Google as arbiter of all online info ... really?

Peers sitting in the upper house of the British parliament have branded Europe’s court decision on killing links on search indexes – controversially dubbed the “right to be forgotten” ruling – “unworkable, unreasonable and wrong in principle”.

The EU subcommittee on Home Affairs, Health and Education said in a report that the Court of Justice’s (CJEU) ruling, which forces search engines like Google to remove certain links to personal information from search results when requested, just wasn’t working.

The peers said that the requirement itself was unfeasible and the directive it was based on was too old to be meaningful anyway.

“Although this was a short inquiry, it is crystal clear that the neither the 1995 Directive, nor the CJEU’s interpretation of it reflects the incredible advancement in technology that we see today, over 20 years since the Directive was drafted,” said Baroness Prashar, chair of the subcommittee.

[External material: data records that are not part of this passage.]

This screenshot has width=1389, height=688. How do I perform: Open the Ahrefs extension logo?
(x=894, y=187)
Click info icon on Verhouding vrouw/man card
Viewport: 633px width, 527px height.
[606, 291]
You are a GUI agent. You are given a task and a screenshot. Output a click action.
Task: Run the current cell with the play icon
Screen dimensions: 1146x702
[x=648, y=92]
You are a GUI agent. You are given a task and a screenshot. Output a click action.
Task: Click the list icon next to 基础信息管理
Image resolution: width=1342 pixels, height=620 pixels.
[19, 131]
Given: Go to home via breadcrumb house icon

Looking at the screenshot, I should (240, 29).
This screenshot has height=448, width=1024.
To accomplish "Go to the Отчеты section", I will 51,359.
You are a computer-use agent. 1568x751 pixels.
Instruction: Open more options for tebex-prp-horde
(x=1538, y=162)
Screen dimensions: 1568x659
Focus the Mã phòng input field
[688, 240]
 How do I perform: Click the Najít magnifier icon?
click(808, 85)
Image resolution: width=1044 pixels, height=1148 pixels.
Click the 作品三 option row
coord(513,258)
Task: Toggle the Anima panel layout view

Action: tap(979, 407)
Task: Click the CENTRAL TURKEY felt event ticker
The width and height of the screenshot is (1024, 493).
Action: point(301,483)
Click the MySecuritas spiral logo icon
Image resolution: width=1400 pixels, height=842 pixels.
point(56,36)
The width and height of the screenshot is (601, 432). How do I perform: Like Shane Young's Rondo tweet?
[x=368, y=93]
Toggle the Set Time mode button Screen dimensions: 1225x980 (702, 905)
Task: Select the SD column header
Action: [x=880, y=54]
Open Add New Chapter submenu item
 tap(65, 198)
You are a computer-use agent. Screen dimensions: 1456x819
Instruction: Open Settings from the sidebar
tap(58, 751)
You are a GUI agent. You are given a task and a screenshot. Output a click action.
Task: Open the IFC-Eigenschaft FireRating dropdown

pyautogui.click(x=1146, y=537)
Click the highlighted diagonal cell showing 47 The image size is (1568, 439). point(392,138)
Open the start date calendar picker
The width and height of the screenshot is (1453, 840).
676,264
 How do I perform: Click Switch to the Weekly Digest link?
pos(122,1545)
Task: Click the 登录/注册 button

“Anyone anywhere in the world now has information at the touch of a button, and that includes detailed personal information about people in all countries of the globe.”

The government officials argued that the search index ruling was impossible to enforce for smaller search engines that don’t have the resources of an ad behemoth like Google to process thousands of takedown requests.

The peer group issued its report after hearing evidence from data protection experts, the Information Commissioner’s Office, the minister for justice and civil liberties Simon Hughes, and Google itself.

The search giant told the subcommittee earlier this month that it was dealing with around 1,000 requests a day in Europe, with most coming from France, Germany and the UK.

“The requests received in June alone mean that Google's staff have to review over a quarter of a million URLs to see whether the information appears to be 'inadequate, irrelevant or no longer relevant, or excessive in relation to the purposes of the processing' carried out by them,” the report said.

“If their initial view is that these criteria are satisfied, they have to make the further value judgment to assess whether it appears "for particular reasons, such as the role played by the data subject in public life, that the interference with his fundamental rights is justified by the preponderant interest of the general public in having, on account of inclusion in the list of results, access to the information in question”.”

The report claimed that this was a “massive burden” that could be borne by Google, but not by smaller search engines. And it added that it was wrong to leave the question of what belongs on the internet up to corporations anyway. “It is wrong in principle to leave search engines themselves the task of deciding whether to delete information or not, based on vague, ambiguous and unhelpful criteria, and we heard from witnesses how uncomfortable they are with the idea of a commercial company sitting in judgment on issues like that,” Baroness Prashar said.

The UK government is already fighting against the “right to be forgotten” or “right to erasure” online and the subcommittee said it applauded its stance against their inclusion in updated data protection regulations.

“We think there is a very strong argument that, in the new Regulation, search engines should not be classed as data controllers, and therefore not liable as ‘owners’ of the information they are linking to.

“We also do not believe that individuals should have a right to have links to accurate and lawfully available information* about them removed, simply because they do not like what is said,” the subcommittee chair said. ®

* The ruling would also allow for search firms to turn down requests if they felt there were insufficient grounds to perform them. Dissatisfied complainants would have to go to the ICO or similar DPA enforcer in other Euro member states to force a search engine to take down the link.